Bombs, Brits and Cheerleaders is a 'fly on the wall' documentary that looks at the arrival of an American family in a UK RAF airbase.

It follows Roy, Susan and Amber Yakkel and their struggle to embrace English culture in Suffolk. Over the course of the show the troubles the family have in settling into life in England are documented, including the hostility that the locals show towards the Americans in their village.

It is currently being shown on Sky3 and is repeated several times during the week.

This is the story about a family from Oklahoma who have been stationed on the UK’s largest RAF airbase, ‘Lakenheath’, home to the F15 fighter jet and 5,000 US citizens.
Ron is a lieutenant colonel in the Air Force and is in charge of logistics and personnel for Africa operations. He thought about retiring and joining the Peace Corps until he was ordered to go to England.

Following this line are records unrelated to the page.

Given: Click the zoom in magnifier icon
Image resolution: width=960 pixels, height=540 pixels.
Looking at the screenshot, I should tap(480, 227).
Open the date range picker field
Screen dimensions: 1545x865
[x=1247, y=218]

The programme observes how the family copes with life outside of the wire-circled frontier away from the sugar-coated, ideal American life with its Burger King, US currency, movie theatre and rod and gun club.

Ron is happy to soak up the novelties of living in the English countryside but his life is not that affected by the change as he spends most of his day on the reassuring airbase. It is Susan, his wife, and Amber, his teenage daughter that really have to face the challenges of fitting in. This proves to be particularly hard as the locals show hostility to the very presence of the Americans in the village.

Amber attends the local school where rebellious teenagers refuse to sing the ‘Stars and Stripes’, not forgetting Mr Dawson, the eccentric psychology teacher, with his CND posters and lessons on the decline of religious doctrine. Thankfully Susan and Amber find comfort back at the airbase’s local cheerleader group but a trip to Blackpool soon shakes their confidence.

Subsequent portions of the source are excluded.